Posted on:2009-10-04Degree:Ph.DType:Dissertation
University:University of California, BerkeleyCandidate:Byram, Katra AnneFull Text:PDF
GTID:1445390002995270Subject:Literature
Abstract/Summary:
In German-language literature of the nineteenth and twentieth centuries, texts abound in which a first-person narrator tells a story about another person's life, a person whom the narrator casts as protagonist of the tale. Yet in many of these texts, the narrator's palpable presence in both the narrated past and the present of narration unsettles this supposed focus on the protagonist. In fact, it is the narrator alone who links the two temporal realms. In this dissertation, I contend that such texts illustrate an enduring tradition of using narration to attempt to come to terms with a difficult past. In the wake of an historical or personal watershed, their narrators re-interpret the events of their protagonists' lives in an effort to come to terms with their own past identities and with their present selves. Readings of texts by Theodor Storm, Wilhelm Raabe, Gunter Grass, and W.G. Sebald develop this claim.;In examining the way these narrators negotiate the identities of past and present, this study contributes to three distinct but intersecting fields.
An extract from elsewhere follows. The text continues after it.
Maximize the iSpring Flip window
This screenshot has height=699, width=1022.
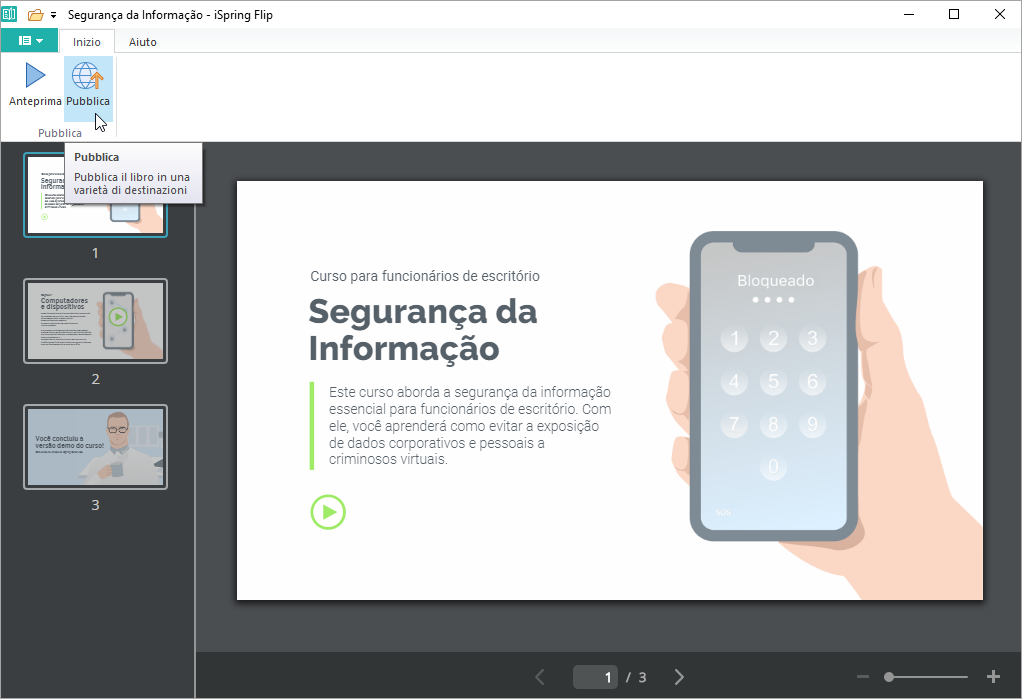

First, it further develops a narratological understanding of the narrative form, linking its major structural features to thematic concerns those features raise. Second, it intervenes in current discussions of narrative ethics, maintaining that prescriptive rules for engagement with the "other" in literature fail to account for the historical specificities that constrain the possibilities for such ethical engagement. Finally, it locates the post-World War II phenomenon of German Vergangenheitsbewaltigung within a long tradition of narrative efforts to come to terms with difficult pasts. Although the circumstances and scope of postwar Vergangenheitsbewaltigung are extreme, its features and dilemmas resemble a process that is sparked whenever a historical, social, or personal shift leads to a radical change in outlook and a concomitant reassessment of the past.